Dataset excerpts
▽

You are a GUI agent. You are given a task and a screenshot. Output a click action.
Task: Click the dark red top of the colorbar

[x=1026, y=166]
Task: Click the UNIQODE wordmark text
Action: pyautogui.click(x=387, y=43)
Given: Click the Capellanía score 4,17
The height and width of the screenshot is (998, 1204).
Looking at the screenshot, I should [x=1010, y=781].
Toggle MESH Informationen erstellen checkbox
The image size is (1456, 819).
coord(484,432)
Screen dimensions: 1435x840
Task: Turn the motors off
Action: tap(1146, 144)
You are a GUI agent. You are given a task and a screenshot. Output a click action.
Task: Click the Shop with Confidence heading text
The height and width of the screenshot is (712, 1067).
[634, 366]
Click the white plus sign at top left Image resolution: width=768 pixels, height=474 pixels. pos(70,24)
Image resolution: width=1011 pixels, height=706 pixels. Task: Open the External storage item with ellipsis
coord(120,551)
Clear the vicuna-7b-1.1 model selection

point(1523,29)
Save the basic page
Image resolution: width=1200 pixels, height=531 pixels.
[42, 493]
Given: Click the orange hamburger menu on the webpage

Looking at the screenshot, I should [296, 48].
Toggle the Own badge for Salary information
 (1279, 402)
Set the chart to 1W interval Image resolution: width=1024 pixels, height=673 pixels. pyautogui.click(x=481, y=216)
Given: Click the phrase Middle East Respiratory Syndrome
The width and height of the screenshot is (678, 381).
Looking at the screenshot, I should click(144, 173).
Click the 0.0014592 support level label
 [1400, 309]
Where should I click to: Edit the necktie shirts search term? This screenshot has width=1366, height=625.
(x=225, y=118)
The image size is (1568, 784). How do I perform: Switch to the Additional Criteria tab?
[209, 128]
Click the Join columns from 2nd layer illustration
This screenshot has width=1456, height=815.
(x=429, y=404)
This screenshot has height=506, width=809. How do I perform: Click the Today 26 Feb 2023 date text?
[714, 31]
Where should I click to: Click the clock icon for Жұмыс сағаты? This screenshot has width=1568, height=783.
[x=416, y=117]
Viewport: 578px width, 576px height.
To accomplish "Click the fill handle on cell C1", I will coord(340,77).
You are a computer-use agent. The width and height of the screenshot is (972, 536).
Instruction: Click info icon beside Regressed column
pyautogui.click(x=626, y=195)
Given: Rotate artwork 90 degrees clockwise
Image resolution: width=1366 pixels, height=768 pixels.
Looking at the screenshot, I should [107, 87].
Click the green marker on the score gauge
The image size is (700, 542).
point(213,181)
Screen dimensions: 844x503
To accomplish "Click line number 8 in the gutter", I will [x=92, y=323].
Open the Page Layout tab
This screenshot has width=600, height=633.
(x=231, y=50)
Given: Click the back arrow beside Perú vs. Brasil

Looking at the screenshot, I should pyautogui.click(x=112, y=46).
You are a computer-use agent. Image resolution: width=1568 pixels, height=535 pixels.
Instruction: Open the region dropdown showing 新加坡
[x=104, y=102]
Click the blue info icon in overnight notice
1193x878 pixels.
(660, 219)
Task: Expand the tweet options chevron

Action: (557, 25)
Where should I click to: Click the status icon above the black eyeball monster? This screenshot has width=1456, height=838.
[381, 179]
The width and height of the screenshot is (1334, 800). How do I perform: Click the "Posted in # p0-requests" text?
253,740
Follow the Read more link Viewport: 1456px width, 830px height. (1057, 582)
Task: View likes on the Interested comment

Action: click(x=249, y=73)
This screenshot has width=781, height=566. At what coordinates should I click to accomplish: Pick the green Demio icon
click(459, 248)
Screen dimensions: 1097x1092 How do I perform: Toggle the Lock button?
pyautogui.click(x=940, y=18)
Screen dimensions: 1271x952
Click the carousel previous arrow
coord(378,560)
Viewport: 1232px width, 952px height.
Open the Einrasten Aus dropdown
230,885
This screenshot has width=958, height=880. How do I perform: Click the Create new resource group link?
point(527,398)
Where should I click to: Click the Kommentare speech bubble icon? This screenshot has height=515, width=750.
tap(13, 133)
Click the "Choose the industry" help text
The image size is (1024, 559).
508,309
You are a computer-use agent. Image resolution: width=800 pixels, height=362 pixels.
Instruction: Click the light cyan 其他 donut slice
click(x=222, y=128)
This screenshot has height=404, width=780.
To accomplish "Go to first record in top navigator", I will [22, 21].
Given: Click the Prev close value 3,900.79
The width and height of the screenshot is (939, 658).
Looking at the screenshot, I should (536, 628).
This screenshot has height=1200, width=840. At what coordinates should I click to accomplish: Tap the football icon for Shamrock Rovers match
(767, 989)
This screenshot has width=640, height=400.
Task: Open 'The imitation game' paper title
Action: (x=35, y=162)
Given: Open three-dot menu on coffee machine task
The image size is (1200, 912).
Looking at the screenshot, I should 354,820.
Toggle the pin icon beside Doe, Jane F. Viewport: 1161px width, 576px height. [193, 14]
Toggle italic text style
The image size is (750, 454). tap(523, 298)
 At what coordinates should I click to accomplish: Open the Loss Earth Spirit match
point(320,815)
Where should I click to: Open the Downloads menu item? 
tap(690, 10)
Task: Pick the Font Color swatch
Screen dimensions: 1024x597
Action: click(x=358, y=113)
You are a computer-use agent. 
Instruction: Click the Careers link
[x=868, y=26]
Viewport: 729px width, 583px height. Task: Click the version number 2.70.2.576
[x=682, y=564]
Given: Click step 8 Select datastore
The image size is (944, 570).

△

REQUIREMENT: The answer should be an exact copy of the data.

COMPLETED TASK:
You are a GUI agent. You are given a task and a screenshot. Output a click action.
Task: Click the dark red top of the colorbar

[x=1026, y=166]
Task: Click the UNIQODE wordmark text
Action: pyautogui.click(x=387, y=43)
Given: Click the Capellanía score 4,17
The height and width of the screenshot is (998, 1204).
Looking at the screenshot, I should [x=1010, y=781].
Toggle MESH Informationen erstellen checkbox
The image size is (1456, 819).
coord(484,432)
Screen dimensions: 1435x840
Task: Turn the motors off
Action: tap(1146, 144)
You are a GUI agent. You are given a task and a screenshot. Output a click action.
Task: Click the Shop with Confidence heading text
The height and width of the screenshot is (712, 1067).
[634, 366]
Click the white plus sign at top left Image resolution: width=768 pixels, height=474 pixels. pos(70,24)
Image resolution: width=1011 pixels, height=706 pixels. Task: Open the External storage item with ellipsis
coord(120,551)
Clear the vicuna-7b-1.1 model selection

point(1523,29)
Save the basic page
Image resolution: width=1200 pixels, height=531 pixels.
[42, 493]
Given: Click the orange hamburger menu on the webpage

Looking at the screenshot, I should [296, 48].
Toggle the Own badge for Salary information
 (1279, 402)
Set the chart to 1W interval Image resolution: width=1024 pixels, height=673 pixels. pyautogui.click(x=481, y=216)
Given: Click the phrase Middle East Respiratory Syndrome
The width and height of the screenshot is (678, 381).
Looking at the screenshot, I should click(144, 173).
Click the 0.0014592 support level label
 [1400, 309]
Where should I click to: Edit the necktie shirts search term? This screenshot has width=1366, height=625.
(x=225, y=118)
The image size is (1568, 784). How do I perform: Switch to the Additional Criteria tab?
[209, 128]
Click the Join columns from 2nd layer illustration
This screenshot has width=1456, height=815.
(x=429, y=404)
This screenshot has height=506, width=809. How do I perform: Click the Today 26 Feb 2023 date text?
[714, 31]
Where should I click to: Click the clock icon for Жұмыс сағаты? This screenshot has width=1568, height=783.
[x=416, y=117]
Viewport: 578px width, 576px height.
To accomplish "Click the fill handle on cell C1", I will coord(340,77).
You are a computer-use agent. The width and height of the screenshot is (972, 536).
Instruction: Click info icon beside Regressed column
pyautogui.click(x=626, y=195)
Given: Rotate artwork 90 degrees clockwise
Image resolution: width=1366 pixels, height=768 pixels.
Looking at the screenshot, I should [107, 87].
Click the green marker on the score gauge
The image size is (700, 542).
point(213,181)
Screen dimensions: 844x503
To accomplish "Click line number 8 in the gutter", I will [x=92, y=323].
Open the Page Layout tab
This screenshot has width=600, height=633.
(x=231, y=50)
Given: Click the back arrow beside Perú vs. Brasil

Looking at the screenshot, I should pyautogui.click(x=112, y=46).
You are a computer-use agent. Image resolution: width=1568 pixels, height=535 pixels.
Instruction: Open the region dropdown showing 新加坡
[x=104, y=102]
Click the blue info icon in overnight notice
1193x878 pixels.
(660, 219)
Task: Expand the tweet options chevron

Action: (557, 25)
Where should I click to: Click the status icon above the black eyeball monster? This screenshot has width=1456, height=838.
[381, 179]
The width and height of the screenshot is (1334, 800). How do I perform: Click the "Posted in # p0-requests" text?
253,740
Follow the Read more link Viewport: 1456px width, 830px height. (1057, 582)
Task: View likes on the Interested comment

Action: click(x=249, y=73)
This screenshot has width=781, height=566. At what coordinates should I click to accomplish: Pick the green Demio icon
click(459, 248)
Screen dimensions: 1097x1092 How do I perform: Toggle the Lock button?
pyautogui.click(x=940, y=18)
Screen dimensions: 1271x952
Click the carousel previous arrow
coord(378,560)
Viewport: 1232px width, 952px height.
Open the Einrasten Aus dropdown
230,885
This screenshot has width=958, height=880. How do I perform: Click the Create new resource group link?
point(527,398)
Where should I click to: Click the Kommentare speech bubble icon? This screenshot has height=515, width=750.
tap(13, 133)
Click the "Choose the industry" help text
The image size is (1024, 559).
508,309
You are a computer-use agent. Image resolution: width=800 pixels, height=362 pixels.
Instruction: Click the light cyan 其他 donut slice
click(x=222, y=128)
This screenshot has height=404, width=780.
To accomplish "Go to first record in top navigator", I will [22, 21].
Given: Click the Prev close value 3,900.79
The width and height of the screenshot is (939, 658).
Looking at the screenshot, I should (536, 628).
This screenshot has height=1200, width=840. At what coordinates should I click to accomplish: Tap the football icon for Shamrock Rovers match
(767, 989)
This screenshot has width=640, height=400.
Task: Open 'The imitation game' paper title
Action: (x=35, y=162)
Given: Open three-dot menu on coffee machine task
The image size is (1200, 912).
Looking at the screenshot, I should 354,820.
Toggle the pin icon beside Doe, Jane F. Viewport: 1161px width, 576px height. [193, 14]
Toggle italic text style
The image size is (750, 454). tap(523, 298)
 At what coordinates should I click to accomplish: Open the Loss Earth Spirit match
point(320,815)
Where should I click to: Open the Downloads menu item? 
tap(690, 10)
Task: Pick the Font Color swatch
Screen dimensions: 1024x597
Action: click(x=358, y=113)
You are a computer-use agent. 
Instruction: Click the Careers link
[x=868, y=26]
Viewport: 729px width, 583px height. Task: Click the version number 2.70.2.576
[x=682, y=564]
Given: Click step 8 Select datastore
The image size is (944, 570).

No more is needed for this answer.